-Review by Kazza K
Annette is a young girl, eighteen, who is literally, and metaphorically living at the crossroads in her life -
She hadn't been ready to leave high school. She didn't know where to go now. At some point, she'd known what made her unique, but she didn't know what anymore.
Everything was connected to where she lived - at a crossroads, a four way intersection -
There were never any kids on the corner between Burford and Brantford. Annette missed seeing them.
The brochure on top was for Brock University, one of the best schools for studying education. It was located about an hour away from the intersection between Burford and Brantford.

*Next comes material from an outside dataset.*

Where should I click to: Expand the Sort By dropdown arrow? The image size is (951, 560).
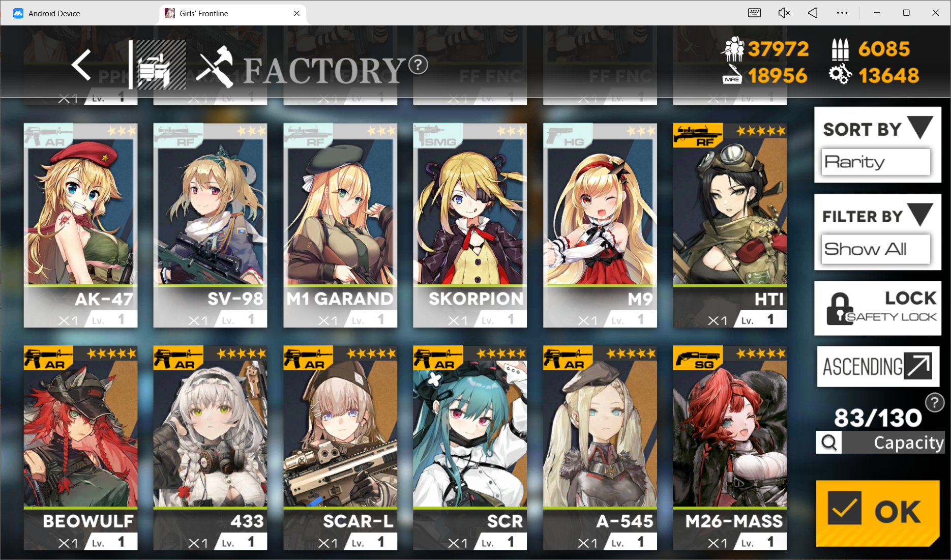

Annette found her father hanging from a rafter in the basement of the family home the previous year. She lives with her two older brothers, Christian and Angel in the family home. Her brothers both work in blue collar jobs, it's a blue collar kind of town, one where people try to escape somewhere else from. Annette doesn't work, doesn't go to college, doesn't have friends, now - they all rushed out when the final bell sounded on their senior year of high, and kept going. She was neither popular nor unpopular at school, her oldest brother, Christian, makes sure there is a frozen lasagne in the microwave for their dinner but, apart from that, he is twenty four and has his own life. He also has a bike and can get around, unlike Annette who is isolated.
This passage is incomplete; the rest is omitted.